第26話 立チ入レナイ壁

 「先生。なんで美華なの?私じゃないの?」

私はゆみ先生にそう言った。


 「そんな事言われてもわからないわよ」

先生は冷たい顔になり、冷静に私の方を見て言う。


本当にこの人は怖い。


なにを言っても動じない。


圭があの時言ってたこと。


 「やっと手にした彼女なのに、手にした途端、急に彼女の事がよくわからなくなってきてね。近寄りがたいというか...。」

たしかこう言っていたはず。


圭ですらもこの人と付き合ってみて、これは入り込んだらいけない強い壁を感じたんだ。


ほんと...近寄るのが怖い。


これなら彼がわからないのも当然。


 でも今はこの場をなんとかしないと。

そう思い、美華を抱きかかえようとしたその時。


 「ちょっと!何があった?」

振り返るとそこには圭がいた。


彼が来たことにより明らかに動揺するゆみ先生。


 「階段から落ちちゃったみたいで心配してたのよ。それで保健室に連れて行こうと思って」

そお言ってゆみ先生は倒れていた美華に近づこうとしていた。


すると、その行動を見て圭が口を開く。


 「僕が連れて行くから大丈夫です。先生は帰ってください」

そお言って、美華を抱きかかえ、私と一緒に保健室までいった。

その場を離れる時、私達3人全員がわかる程の、強く冷たい視線を感じ、後ろを振り返る事を拒絶していた。


 

 美華を抱きかかえた彼と保健室につき、その場で応急処置をする。


左足の捻挫。


肩の打撲。


後ろからシャツを少し捲ると、背中にはたくさんのアザが。

私が知らないところでもたくさんのイジメを受けてきたんだ。

そのアザを見て涙がとまらなくなる私。


 唯愛「美華...。ごめんね。本当にごめんね」

なにもする事ができなかった私。

彼女の体中の怪我を見て謝る事しかできなかった。

そしてこの怪我を一緒に見ていた圭が口を開く。


 「二人とも。何があった?」

私たちの顔を見ながらそう言った。その目には涙が浮かんでいた。

その涙につられ、涙を流す美華とさらに涙がとまらなくなる私。

私は過呼吸になり言おうと思った事が言葉に出せなかった。

それに比べ美華は、涙ながらに彼に今まであった全ての事を話す。



 圭「そうだったのか...」

そおいって圭は下を向き、溜めこんでいた涙がついに零れ落ちた。


美華ですらももうすでに限界がきていた。

今まではなんとか私の前では笑顔になっていたが、もう彼女の顔には笑顔を作る元気すらない。
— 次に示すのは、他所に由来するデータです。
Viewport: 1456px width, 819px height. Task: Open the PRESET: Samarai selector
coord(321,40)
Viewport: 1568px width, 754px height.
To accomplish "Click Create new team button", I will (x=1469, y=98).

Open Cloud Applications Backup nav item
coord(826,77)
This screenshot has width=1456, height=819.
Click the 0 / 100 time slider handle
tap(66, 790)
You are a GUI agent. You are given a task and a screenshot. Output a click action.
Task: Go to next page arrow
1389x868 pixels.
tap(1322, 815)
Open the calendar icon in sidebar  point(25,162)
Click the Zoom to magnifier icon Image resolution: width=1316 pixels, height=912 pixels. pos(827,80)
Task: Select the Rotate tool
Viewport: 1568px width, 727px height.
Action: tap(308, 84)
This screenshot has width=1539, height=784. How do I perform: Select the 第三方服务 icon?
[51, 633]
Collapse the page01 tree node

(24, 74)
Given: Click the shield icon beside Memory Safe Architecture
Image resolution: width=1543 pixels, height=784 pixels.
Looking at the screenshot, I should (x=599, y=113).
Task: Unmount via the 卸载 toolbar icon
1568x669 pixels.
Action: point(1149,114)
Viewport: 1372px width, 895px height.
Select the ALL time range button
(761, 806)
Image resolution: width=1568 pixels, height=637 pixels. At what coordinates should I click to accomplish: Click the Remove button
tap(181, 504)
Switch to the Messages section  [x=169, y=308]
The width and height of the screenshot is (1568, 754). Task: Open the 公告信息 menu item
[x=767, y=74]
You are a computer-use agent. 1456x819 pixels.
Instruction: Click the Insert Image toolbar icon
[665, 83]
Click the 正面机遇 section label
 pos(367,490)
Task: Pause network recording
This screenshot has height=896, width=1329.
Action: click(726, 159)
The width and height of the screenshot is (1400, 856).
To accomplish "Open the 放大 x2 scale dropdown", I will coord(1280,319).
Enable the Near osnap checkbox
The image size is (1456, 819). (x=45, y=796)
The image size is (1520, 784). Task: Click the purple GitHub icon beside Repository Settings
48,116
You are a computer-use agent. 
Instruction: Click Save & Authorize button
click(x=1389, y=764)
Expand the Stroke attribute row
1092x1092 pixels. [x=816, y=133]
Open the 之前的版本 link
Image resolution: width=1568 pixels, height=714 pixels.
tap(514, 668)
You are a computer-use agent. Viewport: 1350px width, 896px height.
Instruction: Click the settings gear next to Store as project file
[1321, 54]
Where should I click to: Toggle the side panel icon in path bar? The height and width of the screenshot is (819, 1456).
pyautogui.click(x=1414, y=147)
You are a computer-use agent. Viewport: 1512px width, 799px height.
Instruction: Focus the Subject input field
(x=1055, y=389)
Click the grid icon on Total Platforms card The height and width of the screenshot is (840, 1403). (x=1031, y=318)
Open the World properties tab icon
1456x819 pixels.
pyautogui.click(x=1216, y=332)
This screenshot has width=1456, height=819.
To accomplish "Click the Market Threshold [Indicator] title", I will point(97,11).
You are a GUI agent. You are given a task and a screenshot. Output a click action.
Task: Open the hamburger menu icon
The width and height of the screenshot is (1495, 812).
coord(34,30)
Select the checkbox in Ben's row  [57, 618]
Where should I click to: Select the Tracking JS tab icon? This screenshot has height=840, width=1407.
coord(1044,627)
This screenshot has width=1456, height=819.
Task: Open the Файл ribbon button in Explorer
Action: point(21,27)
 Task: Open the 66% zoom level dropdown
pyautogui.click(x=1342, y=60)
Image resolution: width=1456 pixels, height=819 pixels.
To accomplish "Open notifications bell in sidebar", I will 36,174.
しばらくして圭が立ち上がり私たちの方を見て口を開いた。


 「全ては僕のせいだ。本当にごめん。でも二人ともよくここまで頑張った。後は僕に任せて」

そお言って涙ながらに笑顔を作り私たちの手を握った。


 唯愛「任せてって...。大丈夫なの?」


 圭「うん。大丈夫!」

彼の覚悟をした表情に、私と美華は一気に力が抜けそのまま保健室のベッドで眠った。



私たちはここまで耐えてきた。


でももう限界。


イジメはなくならない。


どうすることもできない。


こうして次の日から圭の反撃が始まる事になる。